(KRDO) — The first thing to understand about Bitcoin is it’s not a coin.
Despite images of coins that you may have seen on TV or the internet, there are no high-tech factories that stamp and distribute them.
Think of cryptocurrency more like a PayPal account that turns dollars into a new form of digital money. Bitcoin and other forms, however, are considered unhackable.
They are also decentralized, meaning the total supply isn’t managed by any country’s government.
Today, 1 in every 7 or 8 Americans owns some form of cryptocurrency, according to the latest estimates.
For most of her life, 84-year-old Stella Manzanares was a hairdresser. She later invested some money in traditional stocks and mutual funds and says she did “ok.”
Now, however, she’s among more than 20 million crypto investors in the country.
“I bought a few bitcoins when it was low, and it got up here, and I thought ‘Ooooh I’m going to make good money.’”

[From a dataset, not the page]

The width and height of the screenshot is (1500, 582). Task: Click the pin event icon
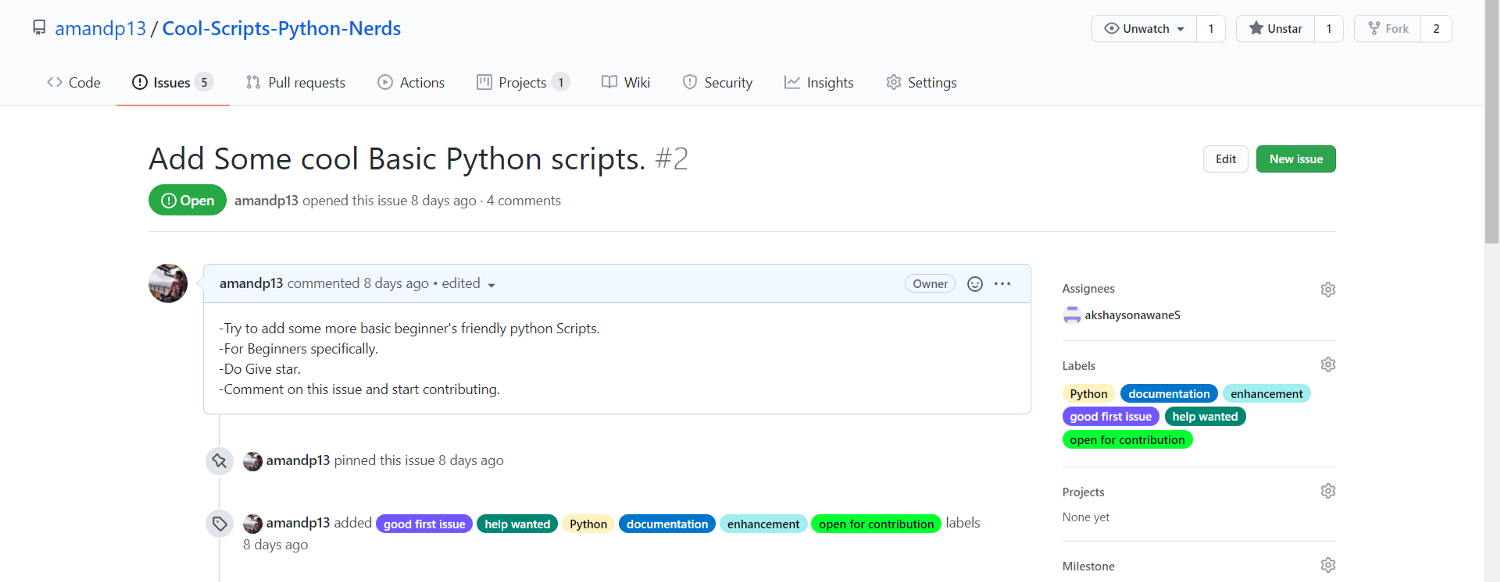pyautogui.click(x=219, y=461)
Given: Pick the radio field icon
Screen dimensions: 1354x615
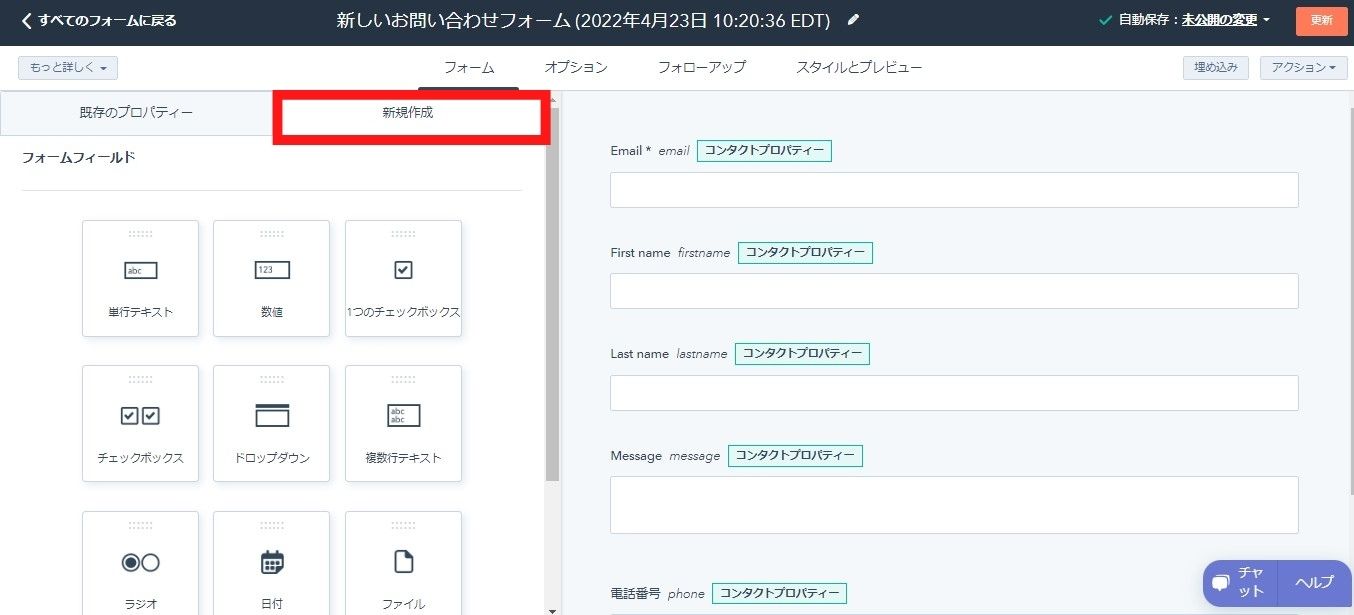Looking at the screenshot, I should (140, 562).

She now has all the money she needs and has moved on to her grandkids.
“They’re going to be well off when I’m through with them,” says Manzanares.

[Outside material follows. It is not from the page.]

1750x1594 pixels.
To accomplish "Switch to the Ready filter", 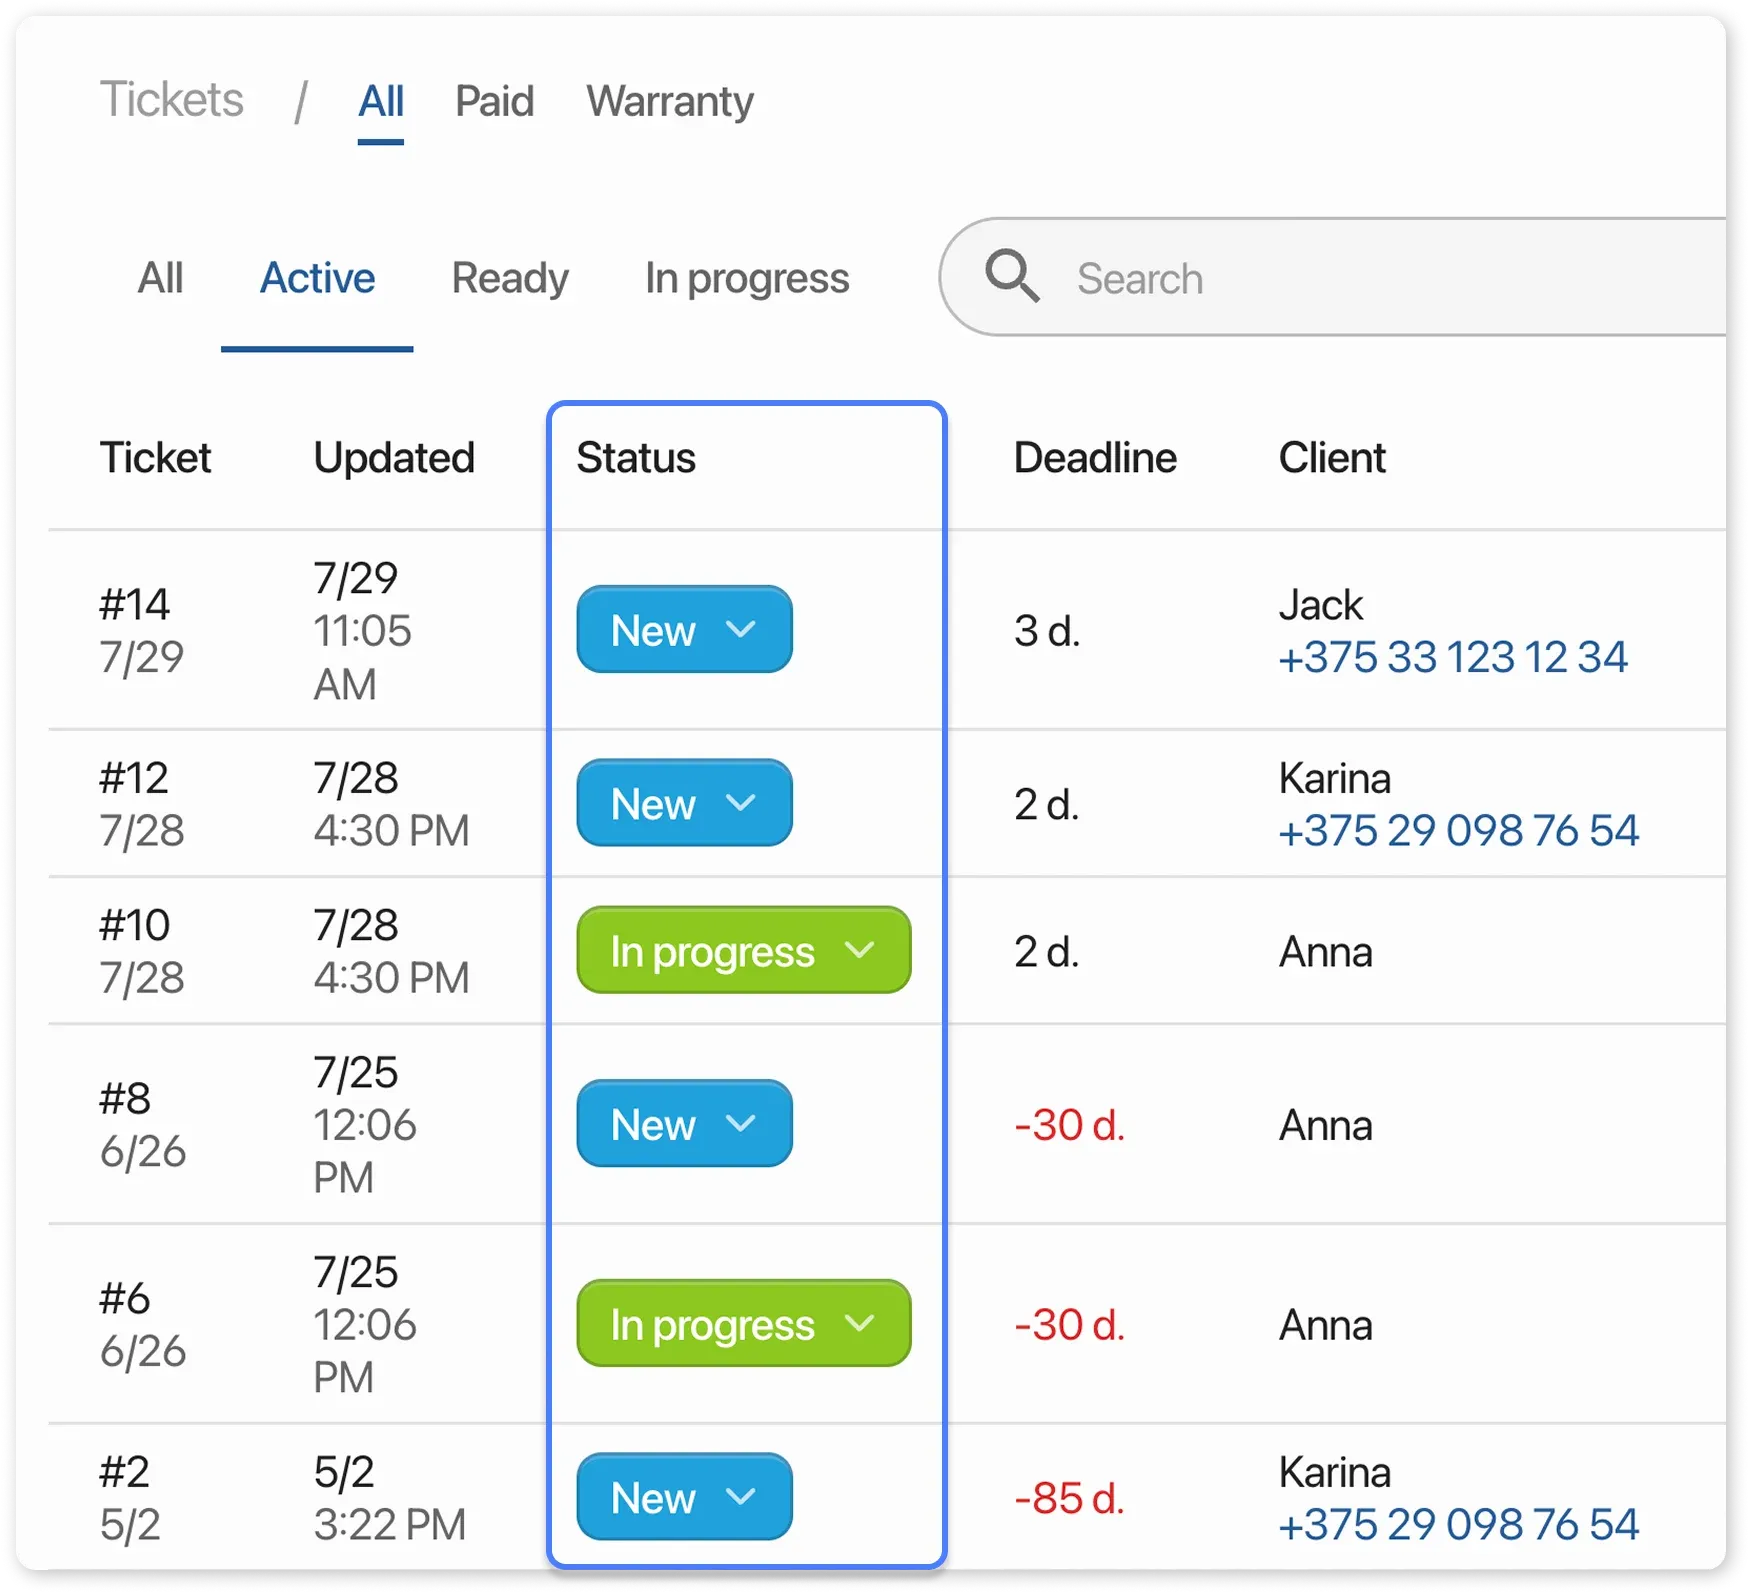I will click(510, 278).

Helping her navigate the waters of cryptocurrency was Dave Benavides, who describes himself as a crypto enthusiast.
Benavides worked in the tech industry for years before discovering Bitcoin.
“Jumped in and haven’t looked back.”
He believes cryptocurrency is simply the latest step in the evolution of money, which has moved farther and farther away from coins and paper in recent decades.